## Task data

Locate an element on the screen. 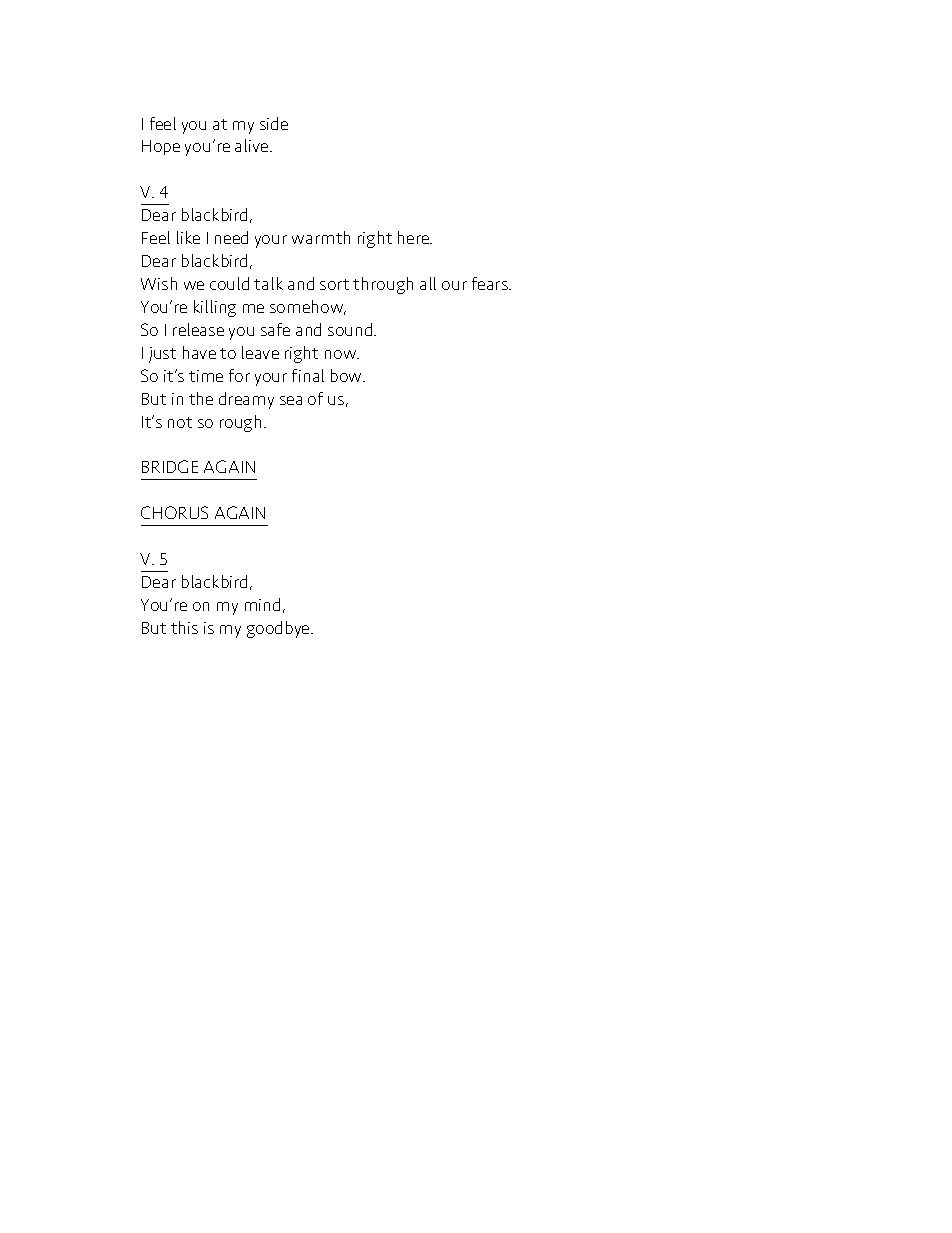 This screenshot has height=1233, width=952. Hope is located at coordinates (161, 147).
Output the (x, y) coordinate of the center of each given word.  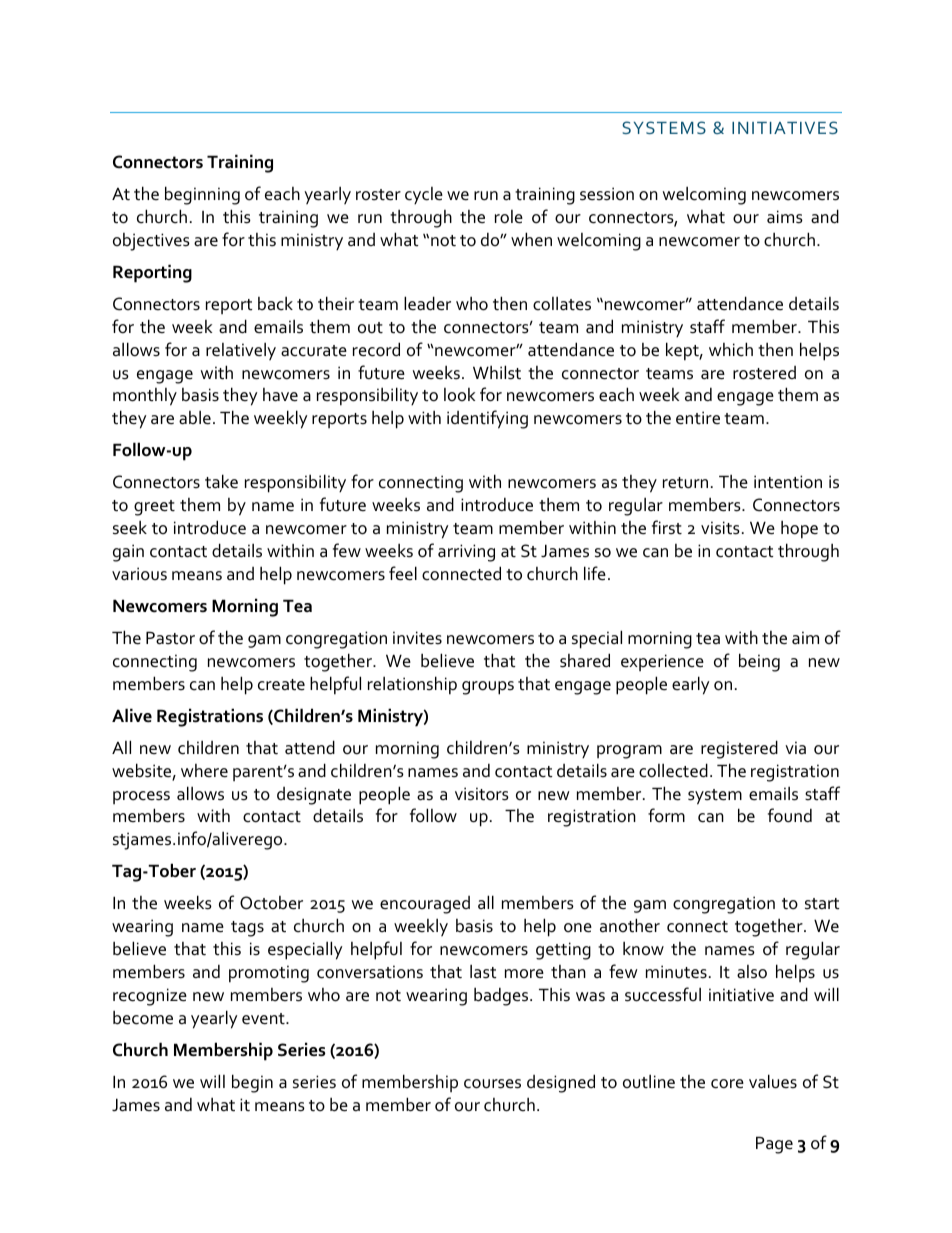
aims (785, 217)
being (759, 662)
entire (698, 418)
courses (492, 1084)
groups (488, 688)
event (264, 1019)
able (195, 417)
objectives (151, 242)
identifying (487, 419)
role (509, 217)
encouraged (425, 905)
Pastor (170, 638)
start (822, 904)
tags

## Set task
Can you write out every line of the data above word for word, starting with the line that contains "entire (698, 418)" and continuing through the end of the data?

## Result of this task
entire (698, 418)
courses (492, 1084)
groups (488, 688)
event (264, 1019)
able (195, 417)
objectives (151, 242)
identifying (487, 419)
role (509, 217)
encouraged (425, 905)
Pastor (170, 638)
start (822, 904)
tags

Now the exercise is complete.